- _Exercise requirements_: Extract the section of the geosteering passage below from "FIG. 3 is a" to "the geosteering software.", copying it word for word.

- _Document passage_:
## start
At block 207, geosteering decisions are made based on the control point. Geosteering decisions may include, but are not limited to, implementing new steering or TVD commands to steer the drill bit away from the target formation boundary.

At block 208, the human operator removes the potential control point and operations continue. The human operator may remove the potential control point from their geological model that can be used for future control point interpretations.

FIG. 3 is a flowchart of example operations for interpretation of a potential control point by geosteering software. The example operations in FIG. 3 are described with reference to a pattern-based control point detector and geosteering software. The operations of FIG. 3 are similar to FIG. 2 but address a scenario of passing a potential control point on to geosteering software for automatic interpretation. In some instances, FIG. 3 may function as a hybrid operation where a human operator may work with or intervene at any point during the operations to influence or correct the decisions and/or interpretations of the geosteering software.

At block 301, the pattern-based control point detector obtains formation property(ies) measurements from LWD measurements. This is similar to block 201 of FIG. 2.
## end
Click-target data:
## start
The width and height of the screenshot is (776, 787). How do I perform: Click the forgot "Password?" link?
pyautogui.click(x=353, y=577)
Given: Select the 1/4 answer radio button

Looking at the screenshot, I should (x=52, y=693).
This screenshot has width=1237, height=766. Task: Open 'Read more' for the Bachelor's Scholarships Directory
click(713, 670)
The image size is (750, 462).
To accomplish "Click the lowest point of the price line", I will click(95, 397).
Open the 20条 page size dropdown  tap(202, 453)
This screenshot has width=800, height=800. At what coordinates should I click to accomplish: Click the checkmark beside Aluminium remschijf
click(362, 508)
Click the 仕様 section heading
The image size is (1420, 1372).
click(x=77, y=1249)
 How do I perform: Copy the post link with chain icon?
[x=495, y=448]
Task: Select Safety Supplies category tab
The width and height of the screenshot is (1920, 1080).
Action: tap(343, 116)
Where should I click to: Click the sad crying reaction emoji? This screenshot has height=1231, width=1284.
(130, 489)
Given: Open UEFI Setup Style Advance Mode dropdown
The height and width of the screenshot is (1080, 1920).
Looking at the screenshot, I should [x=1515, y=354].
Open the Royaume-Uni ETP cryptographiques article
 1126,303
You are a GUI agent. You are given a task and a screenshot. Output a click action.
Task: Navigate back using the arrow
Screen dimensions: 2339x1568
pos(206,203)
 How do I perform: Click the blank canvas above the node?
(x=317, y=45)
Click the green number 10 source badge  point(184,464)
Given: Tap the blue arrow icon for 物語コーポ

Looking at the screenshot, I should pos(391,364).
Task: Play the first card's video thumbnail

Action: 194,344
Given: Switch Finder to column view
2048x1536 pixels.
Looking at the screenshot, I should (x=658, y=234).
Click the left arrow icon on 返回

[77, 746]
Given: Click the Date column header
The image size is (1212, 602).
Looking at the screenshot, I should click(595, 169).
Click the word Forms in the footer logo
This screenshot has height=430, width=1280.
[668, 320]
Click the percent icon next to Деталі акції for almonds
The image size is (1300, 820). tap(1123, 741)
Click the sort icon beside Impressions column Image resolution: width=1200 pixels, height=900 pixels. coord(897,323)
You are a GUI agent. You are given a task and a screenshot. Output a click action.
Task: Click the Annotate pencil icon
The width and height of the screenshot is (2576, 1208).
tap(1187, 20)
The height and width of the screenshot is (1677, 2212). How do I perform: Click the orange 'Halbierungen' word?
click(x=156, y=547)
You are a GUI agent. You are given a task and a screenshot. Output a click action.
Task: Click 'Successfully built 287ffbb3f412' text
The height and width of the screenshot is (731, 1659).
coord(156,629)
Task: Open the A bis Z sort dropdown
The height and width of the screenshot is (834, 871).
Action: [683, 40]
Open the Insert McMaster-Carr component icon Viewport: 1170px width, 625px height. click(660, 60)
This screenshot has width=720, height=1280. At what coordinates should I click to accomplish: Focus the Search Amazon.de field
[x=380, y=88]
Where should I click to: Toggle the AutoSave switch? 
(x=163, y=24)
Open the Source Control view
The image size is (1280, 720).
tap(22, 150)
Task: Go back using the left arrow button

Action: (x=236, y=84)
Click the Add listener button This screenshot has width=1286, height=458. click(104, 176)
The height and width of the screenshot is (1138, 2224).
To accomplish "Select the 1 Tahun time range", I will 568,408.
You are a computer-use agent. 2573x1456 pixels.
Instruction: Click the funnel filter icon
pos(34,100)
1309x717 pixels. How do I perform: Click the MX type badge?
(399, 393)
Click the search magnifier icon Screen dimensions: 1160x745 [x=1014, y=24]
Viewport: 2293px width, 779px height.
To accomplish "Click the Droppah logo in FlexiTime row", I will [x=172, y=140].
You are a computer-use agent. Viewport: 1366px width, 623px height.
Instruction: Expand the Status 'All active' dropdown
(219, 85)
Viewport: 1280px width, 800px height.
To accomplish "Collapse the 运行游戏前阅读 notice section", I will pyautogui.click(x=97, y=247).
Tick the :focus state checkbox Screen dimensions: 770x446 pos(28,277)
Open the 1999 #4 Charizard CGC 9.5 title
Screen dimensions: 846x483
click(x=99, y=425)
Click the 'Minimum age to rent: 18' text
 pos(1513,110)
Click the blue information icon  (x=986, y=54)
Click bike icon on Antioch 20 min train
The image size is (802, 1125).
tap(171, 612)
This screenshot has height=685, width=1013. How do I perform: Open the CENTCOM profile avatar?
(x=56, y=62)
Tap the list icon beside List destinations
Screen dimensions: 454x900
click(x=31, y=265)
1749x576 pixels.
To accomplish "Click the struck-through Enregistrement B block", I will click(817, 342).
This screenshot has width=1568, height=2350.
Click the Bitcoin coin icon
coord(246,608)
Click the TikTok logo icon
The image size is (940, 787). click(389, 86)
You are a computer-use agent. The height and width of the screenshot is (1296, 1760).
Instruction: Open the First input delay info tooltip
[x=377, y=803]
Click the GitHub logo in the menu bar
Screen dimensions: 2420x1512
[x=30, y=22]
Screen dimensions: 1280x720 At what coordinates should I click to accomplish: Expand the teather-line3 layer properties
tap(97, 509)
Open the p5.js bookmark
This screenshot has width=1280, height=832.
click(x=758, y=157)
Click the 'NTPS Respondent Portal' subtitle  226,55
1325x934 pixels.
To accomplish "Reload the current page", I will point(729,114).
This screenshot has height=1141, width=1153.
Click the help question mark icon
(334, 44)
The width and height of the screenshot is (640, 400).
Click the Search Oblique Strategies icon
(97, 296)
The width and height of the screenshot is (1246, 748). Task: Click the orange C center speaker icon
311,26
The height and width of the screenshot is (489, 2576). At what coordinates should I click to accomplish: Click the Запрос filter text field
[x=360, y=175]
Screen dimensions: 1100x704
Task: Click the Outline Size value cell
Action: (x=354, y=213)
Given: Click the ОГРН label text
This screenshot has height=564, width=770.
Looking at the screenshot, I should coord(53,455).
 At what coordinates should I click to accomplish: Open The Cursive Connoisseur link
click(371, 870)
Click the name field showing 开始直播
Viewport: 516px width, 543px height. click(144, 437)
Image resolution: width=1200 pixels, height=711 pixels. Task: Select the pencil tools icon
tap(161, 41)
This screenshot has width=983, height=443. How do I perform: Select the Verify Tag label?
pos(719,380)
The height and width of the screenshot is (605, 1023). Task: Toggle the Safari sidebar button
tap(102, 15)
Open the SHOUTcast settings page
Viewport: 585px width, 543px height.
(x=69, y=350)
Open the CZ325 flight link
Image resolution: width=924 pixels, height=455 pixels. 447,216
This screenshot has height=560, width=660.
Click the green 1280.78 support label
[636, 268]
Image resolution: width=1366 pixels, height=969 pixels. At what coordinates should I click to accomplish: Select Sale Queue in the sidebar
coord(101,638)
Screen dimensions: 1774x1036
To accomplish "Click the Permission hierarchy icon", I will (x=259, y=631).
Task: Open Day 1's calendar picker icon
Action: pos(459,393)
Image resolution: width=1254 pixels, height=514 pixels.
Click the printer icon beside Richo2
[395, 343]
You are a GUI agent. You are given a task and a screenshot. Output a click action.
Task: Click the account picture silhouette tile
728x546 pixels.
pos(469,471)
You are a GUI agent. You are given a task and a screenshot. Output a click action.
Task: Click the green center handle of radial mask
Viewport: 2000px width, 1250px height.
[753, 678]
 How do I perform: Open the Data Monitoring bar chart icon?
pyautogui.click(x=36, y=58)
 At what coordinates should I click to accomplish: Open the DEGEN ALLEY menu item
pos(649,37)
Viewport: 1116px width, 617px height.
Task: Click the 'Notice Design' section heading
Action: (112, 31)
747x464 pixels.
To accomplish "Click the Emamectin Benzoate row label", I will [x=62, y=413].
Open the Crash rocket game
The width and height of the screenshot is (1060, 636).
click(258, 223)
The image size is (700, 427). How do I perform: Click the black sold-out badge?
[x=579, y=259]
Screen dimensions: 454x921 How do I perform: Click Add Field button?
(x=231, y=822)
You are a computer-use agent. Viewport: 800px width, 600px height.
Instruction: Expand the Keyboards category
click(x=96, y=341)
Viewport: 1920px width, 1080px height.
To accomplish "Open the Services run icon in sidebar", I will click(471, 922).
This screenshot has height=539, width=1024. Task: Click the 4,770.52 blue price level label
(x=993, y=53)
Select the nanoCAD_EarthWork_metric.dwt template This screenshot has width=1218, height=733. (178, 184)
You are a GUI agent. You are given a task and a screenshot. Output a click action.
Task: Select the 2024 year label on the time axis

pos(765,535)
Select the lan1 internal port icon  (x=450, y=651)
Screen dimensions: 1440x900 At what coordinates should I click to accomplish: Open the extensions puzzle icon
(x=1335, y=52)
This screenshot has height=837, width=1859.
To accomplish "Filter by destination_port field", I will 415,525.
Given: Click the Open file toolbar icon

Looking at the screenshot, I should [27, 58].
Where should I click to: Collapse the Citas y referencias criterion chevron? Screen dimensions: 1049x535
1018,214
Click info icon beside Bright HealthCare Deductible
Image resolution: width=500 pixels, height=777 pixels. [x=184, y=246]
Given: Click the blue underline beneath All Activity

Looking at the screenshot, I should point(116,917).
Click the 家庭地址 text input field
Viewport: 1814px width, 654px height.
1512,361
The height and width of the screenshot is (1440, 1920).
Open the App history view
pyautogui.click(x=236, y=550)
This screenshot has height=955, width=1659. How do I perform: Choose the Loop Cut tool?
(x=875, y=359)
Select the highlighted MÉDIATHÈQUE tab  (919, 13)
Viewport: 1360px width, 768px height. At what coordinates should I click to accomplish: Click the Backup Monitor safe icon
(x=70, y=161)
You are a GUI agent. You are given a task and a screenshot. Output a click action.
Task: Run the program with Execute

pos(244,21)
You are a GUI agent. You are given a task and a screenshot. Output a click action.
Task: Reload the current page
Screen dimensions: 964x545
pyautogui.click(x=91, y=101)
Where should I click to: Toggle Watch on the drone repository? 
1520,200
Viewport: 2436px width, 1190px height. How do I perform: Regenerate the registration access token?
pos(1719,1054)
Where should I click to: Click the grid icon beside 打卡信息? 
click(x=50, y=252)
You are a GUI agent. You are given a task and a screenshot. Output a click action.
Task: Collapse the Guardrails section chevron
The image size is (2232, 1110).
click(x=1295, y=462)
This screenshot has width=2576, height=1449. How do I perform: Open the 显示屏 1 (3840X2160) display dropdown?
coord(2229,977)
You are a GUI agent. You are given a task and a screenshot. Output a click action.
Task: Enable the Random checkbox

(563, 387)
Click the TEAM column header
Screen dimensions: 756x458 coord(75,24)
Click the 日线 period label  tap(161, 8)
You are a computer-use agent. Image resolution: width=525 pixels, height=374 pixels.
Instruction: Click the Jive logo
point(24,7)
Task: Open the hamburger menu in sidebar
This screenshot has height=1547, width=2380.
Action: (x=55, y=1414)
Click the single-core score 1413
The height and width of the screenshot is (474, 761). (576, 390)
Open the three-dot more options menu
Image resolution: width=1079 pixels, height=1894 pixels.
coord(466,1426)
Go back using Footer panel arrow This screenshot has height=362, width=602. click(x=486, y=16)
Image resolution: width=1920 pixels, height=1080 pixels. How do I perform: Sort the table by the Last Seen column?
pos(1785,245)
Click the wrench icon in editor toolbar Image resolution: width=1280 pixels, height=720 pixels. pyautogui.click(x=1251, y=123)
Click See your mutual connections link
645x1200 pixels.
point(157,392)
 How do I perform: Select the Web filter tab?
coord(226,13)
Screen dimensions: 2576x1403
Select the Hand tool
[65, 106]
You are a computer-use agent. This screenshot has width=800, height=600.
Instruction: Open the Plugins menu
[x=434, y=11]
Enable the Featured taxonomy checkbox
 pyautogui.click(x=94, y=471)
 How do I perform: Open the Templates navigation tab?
## end
- _Problem solution_:
FIG. 3 is a flowchart of example operations for interpretation of a potential control point by geosteering software. The example operations in FIG. 3 are described with reference to a pattern-based control point detector and geosteering software. The operations of FIG. 3 are similar to FIG. 2 but address a scenario of passing a potential control point on to geosteering software for automatic interpretation. In some instances, FIG. 3 may function as a hybrid operation where a human operator may work with or intervene at any point during the operations to influence or correct the decisions and/or interpretations of the geosteering software.